Ryanair plans to remove 48 services from Dublin airport at the start of next year.
The airline is cutting the Dublin-Cork route two daily return flights to one.
Services to East Midlands, Edinburgh, Glasgow, Leeds Bradford, and Manchester are also being scaled back.
Fine Gael said Ryanair's decision meant that consumers were losing travel options while businesses were suffering due to a decline in tourism.
"We need easy, cheap and regular access for tourists, for business travellers, for our growing diaspora and of course to transport fragile, high value exports," said the party's competition and consumer protection spokeswoman Olivia Mitchell.
Separately, around 90 angry passengers spent almost five hours on a Ryanair plane refusing to disembark after their flight was diverted to Liege instead of landing at Beauvais airport in northern France.
Passengers from three other diverted Ryanair planes accepted an offer of bus transport to France when fog shut down the Beauvais airport, 225 miles away.
But the mostly French tourists returning from Morocco on a fourth Ryanair plane refused to leave when it landed about midnight in Liege.

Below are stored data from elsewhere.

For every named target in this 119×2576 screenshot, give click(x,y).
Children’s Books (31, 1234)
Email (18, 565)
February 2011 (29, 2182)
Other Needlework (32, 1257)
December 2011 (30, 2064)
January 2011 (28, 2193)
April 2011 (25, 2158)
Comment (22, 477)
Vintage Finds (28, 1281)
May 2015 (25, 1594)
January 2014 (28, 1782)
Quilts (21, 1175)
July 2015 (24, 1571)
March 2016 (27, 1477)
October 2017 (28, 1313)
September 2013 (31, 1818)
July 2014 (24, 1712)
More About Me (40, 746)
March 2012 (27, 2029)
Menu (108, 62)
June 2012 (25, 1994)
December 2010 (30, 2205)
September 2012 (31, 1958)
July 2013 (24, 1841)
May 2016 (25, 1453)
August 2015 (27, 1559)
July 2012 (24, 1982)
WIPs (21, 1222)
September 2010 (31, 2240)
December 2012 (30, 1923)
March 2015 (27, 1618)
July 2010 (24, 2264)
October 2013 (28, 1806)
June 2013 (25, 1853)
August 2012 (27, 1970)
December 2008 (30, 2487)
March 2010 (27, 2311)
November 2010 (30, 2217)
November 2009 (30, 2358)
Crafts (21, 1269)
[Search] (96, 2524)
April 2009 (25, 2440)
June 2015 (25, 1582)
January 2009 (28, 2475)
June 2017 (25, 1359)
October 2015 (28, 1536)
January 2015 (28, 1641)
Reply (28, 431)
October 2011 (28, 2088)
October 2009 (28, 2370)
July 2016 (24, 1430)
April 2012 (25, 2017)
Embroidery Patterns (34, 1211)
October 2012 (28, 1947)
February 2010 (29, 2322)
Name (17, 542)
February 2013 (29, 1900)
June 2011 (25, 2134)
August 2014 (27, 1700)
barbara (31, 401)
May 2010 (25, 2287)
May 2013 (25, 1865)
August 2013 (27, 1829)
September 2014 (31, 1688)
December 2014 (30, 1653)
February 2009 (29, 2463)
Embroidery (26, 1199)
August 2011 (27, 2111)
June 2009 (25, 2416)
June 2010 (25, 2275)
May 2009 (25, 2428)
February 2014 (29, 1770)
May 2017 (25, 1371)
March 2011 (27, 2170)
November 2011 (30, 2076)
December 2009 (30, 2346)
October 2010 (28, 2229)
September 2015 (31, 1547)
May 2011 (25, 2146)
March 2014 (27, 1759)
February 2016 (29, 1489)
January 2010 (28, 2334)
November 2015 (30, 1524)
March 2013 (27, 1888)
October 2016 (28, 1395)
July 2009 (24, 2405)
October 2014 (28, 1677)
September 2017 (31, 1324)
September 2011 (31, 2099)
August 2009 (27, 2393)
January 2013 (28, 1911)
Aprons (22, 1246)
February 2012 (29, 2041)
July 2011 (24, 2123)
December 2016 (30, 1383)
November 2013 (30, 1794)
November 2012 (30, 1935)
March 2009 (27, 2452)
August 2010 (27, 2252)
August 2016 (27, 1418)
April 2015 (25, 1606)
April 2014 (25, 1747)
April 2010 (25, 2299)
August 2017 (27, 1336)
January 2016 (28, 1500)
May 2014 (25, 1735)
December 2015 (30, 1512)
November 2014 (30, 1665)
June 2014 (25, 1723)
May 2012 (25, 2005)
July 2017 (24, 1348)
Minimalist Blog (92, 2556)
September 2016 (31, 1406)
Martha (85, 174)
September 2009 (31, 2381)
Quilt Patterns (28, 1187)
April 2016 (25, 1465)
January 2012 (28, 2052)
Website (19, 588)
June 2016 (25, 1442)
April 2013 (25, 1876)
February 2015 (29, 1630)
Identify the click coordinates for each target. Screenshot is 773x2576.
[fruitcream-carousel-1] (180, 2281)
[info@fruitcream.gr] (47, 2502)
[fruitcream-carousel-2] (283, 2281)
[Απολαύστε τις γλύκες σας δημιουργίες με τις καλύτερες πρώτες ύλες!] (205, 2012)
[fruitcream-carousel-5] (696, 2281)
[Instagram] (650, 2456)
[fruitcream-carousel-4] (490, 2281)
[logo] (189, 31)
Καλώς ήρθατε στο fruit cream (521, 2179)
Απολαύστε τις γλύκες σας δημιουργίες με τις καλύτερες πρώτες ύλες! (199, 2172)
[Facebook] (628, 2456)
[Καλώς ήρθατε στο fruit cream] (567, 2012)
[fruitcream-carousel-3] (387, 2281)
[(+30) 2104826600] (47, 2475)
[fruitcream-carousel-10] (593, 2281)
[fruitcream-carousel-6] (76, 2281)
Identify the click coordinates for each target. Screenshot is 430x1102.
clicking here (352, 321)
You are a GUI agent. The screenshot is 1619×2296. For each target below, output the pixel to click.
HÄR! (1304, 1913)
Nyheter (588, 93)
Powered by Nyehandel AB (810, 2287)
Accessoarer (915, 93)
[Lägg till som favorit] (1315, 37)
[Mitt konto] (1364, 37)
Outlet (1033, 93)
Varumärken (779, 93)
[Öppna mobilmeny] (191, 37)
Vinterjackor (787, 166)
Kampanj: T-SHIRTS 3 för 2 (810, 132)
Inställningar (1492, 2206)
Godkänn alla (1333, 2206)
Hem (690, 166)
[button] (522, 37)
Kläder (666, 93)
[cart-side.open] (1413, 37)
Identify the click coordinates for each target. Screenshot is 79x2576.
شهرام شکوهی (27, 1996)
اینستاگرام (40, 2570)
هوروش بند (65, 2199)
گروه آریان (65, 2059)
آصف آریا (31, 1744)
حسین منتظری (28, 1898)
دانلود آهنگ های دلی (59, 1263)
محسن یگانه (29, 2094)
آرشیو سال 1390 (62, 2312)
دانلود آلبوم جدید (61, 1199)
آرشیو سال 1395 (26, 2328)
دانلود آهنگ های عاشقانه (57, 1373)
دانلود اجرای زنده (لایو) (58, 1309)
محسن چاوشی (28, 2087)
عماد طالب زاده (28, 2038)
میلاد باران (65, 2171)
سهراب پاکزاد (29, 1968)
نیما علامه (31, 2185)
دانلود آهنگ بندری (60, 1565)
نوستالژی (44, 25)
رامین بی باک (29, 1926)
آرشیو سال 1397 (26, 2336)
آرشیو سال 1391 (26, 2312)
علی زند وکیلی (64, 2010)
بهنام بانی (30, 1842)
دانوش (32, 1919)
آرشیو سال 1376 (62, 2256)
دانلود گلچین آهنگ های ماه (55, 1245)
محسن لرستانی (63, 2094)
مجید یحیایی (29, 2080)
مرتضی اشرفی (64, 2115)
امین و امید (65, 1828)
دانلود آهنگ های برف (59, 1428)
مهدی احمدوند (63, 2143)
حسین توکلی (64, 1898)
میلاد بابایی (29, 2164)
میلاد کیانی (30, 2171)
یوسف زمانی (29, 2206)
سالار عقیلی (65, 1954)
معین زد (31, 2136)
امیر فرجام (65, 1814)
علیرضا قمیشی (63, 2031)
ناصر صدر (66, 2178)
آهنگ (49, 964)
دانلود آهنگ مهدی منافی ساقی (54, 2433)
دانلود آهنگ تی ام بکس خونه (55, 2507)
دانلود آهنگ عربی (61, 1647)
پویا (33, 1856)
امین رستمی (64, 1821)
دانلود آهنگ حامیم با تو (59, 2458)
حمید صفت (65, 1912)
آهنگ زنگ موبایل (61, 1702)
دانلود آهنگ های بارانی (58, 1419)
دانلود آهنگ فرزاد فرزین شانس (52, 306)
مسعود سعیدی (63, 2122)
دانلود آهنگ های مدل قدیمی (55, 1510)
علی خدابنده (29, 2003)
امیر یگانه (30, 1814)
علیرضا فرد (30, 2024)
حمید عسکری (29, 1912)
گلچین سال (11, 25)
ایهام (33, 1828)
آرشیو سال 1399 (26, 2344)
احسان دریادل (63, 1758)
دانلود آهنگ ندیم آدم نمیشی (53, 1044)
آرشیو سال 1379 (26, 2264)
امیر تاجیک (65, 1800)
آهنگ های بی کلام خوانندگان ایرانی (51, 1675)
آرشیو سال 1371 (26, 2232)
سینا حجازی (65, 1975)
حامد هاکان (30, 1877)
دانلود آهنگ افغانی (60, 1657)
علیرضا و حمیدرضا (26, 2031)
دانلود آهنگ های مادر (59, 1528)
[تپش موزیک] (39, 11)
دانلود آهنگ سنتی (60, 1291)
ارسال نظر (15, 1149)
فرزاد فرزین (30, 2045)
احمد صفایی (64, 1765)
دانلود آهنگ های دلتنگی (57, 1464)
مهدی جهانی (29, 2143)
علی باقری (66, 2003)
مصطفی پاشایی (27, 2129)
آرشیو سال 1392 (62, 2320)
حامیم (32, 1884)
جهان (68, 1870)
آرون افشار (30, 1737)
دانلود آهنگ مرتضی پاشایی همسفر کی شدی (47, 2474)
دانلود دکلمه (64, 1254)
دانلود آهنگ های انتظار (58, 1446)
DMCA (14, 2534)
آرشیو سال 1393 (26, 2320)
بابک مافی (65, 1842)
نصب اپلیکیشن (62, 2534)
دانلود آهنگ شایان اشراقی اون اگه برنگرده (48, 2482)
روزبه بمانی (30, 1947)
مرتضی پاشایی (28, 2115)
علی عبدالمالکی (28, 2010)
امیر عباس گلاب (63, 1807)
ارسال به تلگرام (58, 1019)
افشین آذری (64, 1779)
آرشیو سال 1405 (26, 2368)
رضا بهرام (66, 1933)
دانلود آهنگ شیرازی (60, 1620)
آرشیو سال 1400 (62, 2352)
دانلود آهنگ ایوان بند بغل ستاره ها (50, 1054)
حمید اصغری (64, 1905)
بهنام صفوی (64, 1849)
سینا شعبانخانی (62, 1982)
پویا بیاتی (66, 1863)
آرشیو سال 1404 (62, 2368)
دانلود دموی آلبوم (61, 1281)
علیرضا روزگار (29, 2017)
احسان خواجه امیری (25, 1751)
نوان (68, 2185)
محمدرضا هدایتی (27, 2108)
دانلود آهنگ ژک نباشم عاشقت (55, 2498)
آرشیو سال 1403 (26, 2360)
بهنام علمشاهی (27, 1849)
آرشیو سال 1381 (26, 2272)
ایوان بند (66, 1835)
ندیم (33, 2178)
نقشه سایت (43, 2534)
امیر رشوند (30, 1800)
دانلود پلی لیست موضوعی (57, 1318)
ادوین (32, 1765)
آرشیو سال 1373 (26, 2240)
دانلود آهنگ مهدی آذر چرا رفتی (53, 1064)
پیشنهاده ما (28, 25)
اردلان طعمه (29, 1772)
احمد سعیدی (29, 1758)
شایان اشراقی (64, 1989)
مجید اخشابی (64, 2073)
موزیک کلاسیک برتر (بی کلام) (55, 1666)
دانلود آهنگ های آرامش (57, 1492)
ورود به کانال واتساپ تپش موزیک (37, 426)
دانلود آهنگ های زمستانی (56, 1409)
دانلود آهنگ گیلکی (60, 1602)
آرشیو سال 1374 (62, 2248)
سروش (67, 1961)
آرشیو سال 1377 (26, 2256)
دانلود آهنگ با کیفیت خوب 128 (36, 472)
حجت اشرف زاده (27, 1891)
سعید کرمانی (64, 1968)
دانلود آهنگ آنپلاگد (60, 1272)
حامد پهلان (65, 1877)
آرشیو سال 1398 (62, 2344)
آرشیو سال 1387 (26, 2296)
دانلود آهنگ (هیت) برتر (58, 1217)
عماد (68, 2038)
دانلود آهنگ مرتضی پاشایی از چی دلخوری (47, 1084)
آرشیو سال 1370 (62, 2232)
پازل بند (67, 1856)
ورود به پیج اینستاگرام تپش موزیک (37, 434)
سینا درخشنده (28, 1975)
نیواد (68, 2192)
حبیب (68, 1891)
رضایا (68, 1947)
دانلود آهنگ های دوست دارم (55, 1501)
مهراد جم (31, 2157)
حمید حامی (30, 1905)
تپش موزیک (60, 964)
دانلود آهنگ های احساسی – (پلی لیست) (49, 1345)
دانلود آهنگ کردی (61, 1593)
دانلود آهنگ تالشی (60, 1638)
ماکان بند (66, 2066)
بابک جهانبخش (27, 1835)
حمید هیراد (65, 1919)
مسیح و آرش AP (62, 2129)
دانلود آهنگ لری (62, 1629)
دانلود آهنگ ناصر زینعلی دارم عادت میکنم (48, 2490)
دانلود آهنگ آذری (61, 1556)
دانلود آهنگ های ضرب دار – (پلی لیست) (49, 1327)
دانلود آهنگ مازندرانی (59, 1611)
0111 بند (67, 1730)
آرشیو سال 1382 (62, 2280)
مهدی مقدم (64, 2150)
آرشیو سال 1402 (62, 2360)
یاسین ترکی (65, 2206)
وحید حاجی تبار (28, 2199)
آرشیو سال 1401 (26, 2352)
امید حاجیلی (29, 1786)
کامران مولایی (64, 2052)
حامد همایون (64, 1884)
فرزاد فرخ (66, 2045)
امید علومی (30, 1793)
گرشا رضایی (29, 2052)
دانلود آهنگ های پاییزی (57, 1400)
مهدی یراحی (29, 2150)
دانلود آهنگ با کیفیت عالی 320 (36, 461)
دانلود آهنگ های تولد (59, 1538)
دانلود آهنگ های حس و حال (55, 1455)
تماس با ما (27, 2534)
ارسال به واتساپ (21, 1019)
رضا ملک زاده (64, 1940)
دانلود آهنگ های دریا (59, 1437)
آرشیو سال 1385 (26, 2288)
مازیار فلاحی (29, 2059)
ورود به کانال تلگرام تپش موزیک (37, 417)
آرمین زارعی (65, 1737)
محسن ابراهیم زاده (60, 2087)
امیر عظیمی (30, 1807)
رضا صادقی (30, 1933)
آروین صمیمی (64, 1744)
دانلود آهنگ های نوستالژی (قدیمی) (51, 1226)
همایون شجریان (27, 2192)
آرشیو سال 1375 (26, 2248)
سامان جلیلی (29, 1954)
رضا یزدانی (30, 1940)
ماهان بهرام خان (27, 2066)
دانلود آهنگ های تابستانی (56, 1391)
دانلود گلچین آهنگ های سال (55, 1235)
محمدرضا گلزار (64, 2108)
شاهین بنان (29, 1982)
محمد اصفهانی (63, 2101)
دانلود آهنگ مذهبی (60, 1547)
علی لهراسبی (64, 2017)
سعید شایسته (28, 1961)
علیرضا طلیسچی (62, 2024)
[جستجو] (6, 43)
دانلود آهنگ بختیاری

A spokesman for the Liege airport, said the situation was tense and some passengers “were very aggressive, very rude.” He said passengers finally left the plane at the request of police.
"It is standard safety procedure for all airlines to divert to another airport when weather closes a destination airport, and it is standard procedure to coach passengers to their destination," Ryanair said in a statement.